Tra le mura secolari del Castello dei Conti di Modica, ad Alcamo, in provincia di Trapani, è nato un progetto che celebra la storia, la cultura e la tradizione vinicola locale. È la Casa del Vino, che verrà presentata ufficialmente sabato 25 ottobre alle 18. Un luogo simbolico e identitario, pensato per raccontare l’anima di un territorio che del vino ha fatto una forma d’arte.
Il progetto della Casa del Vino di Alcamo
Il progetto della Casa del Vino, promosso dal Comune di Alcamo con il contributo del GAL Castellammare del Golfo e la collaborazione dell’Enoteca Regionale Siciliana – Sicilia Occidentale, è stato fortemente sostenuto dall’amministrazione comunale. “Abbiamo dato vita a un luogo che valorizza la ricchezza del nostro patrimonio enologico – spiega il sindaco Domenico Surdi – offrendo ai visitatori un’esperienza immersiva, capace di raccontare le fasi della produzione del vino, dalle antiche tecniche di coltivazione alle più moderne innovazioni”.
La scelta della location non è di certo causale. La fortezza medievale, costruita nel 1340 e appartenuta ai Conti di Modica fino al 1812, diventa oggi il contenitore ideale di un racconto che intreccia passato e futuro. L’esposizione, che si snoda tra strumenti, narrazioni e testimonianze, vuole restituire la memoria di generazioni di viticoltori, trasformando l’antico maniero in un centro di cultura enologica.
Uno spazio espositivo e centro di cultura
La Casa del Vino non sarà soltanto uno spazio espositivo, ma un laboratorio di conoscenza dove arte, scienza e territorio si incontrano per diffondere la cultura del vino siciliano. L’intervento di restauro ha riguardato diversi ambienti del castello: l’ala sud al piano terra, lo scalone in marmo rosso dell’ala nord, le strutture lignee della torre sud-est e il cortile interno, ora rinnovati per accogliere il pubblico.
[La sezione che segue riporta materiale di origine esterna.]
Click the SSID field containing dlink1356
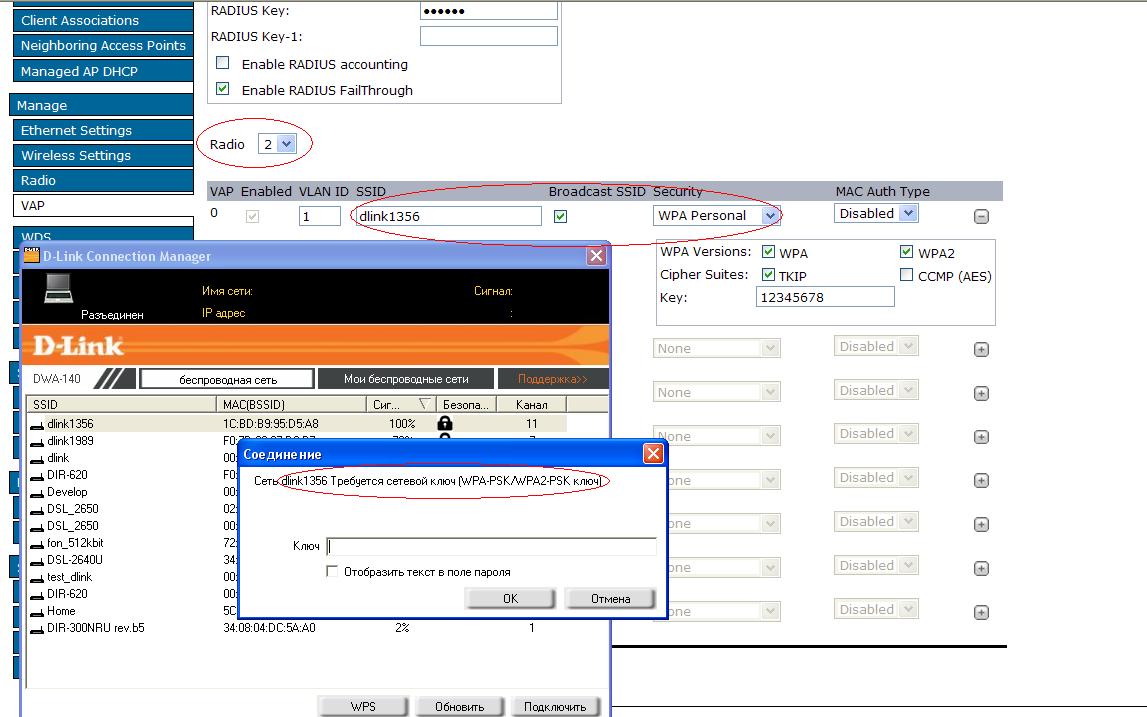Screen dimensions: 1147x717 coord(447,216)
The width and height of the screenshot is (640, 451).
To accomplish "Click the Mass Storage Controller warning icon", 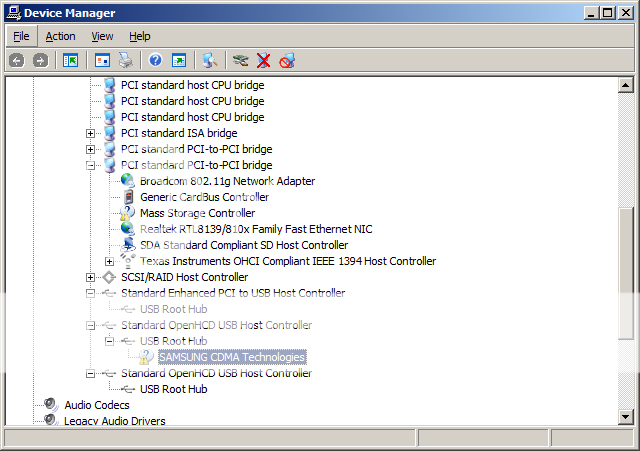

La Casa del Vino di Alcamo si propone come vetrina delle eccellenze regionali, punto di incontro tra produttori, vignaioli e appassionati, ma anche spazio di ricerca e confronto sulle prospettive future della viticoltura siciliana.
L’inaugurazione
La serata di inaugurazione della Casa del Vino di Alcamo, in programma sabato 25 ottobre, sarà un’autentica esperienza sensoriale: degustazioni, incontri e un momento performativo di grande suggestione. L’evento sarà infatti accompagnato da “Corpi Celesti”, performance di danza, musica elettronica e voce ideata e interpretata da Federica Aloisio e Angelo Sicurella. Un’opera site-specific che, tra suoni e movimenti, dialogherà con l’architettura del castello e le sue atmosfere, invitando il pubblico a una riscoperta emozionale dello spazio e delle sue radici.
Alcamo, crocevia della viticoltura siciliana
Tra i territori che meglio incarnano la vocazione enologica dell’Isola, Alcamo occupa da sempre una posizione di rilievo. La sua collocazione tra il Golfo di Castellammare e le colline dell’entroterra, unita alla composizione dei terreni e al clima ventilato, ha favorito nel tempo la nascita di una tradizione vitivinicola di grande valore.
Qui, dove la vite cresce rigogliosa e si intreccia con la storia contadina, sono nate alcune delle etichette più rappresentative e simbolo del territorio siciliano. La nascita della Casa del Vino si inserisce dunque in un contesto fertile, dove tradizione e innovazione convivono in equilibrio, e dove il vino è parte integrante dell’identità paesaggistica e culturale.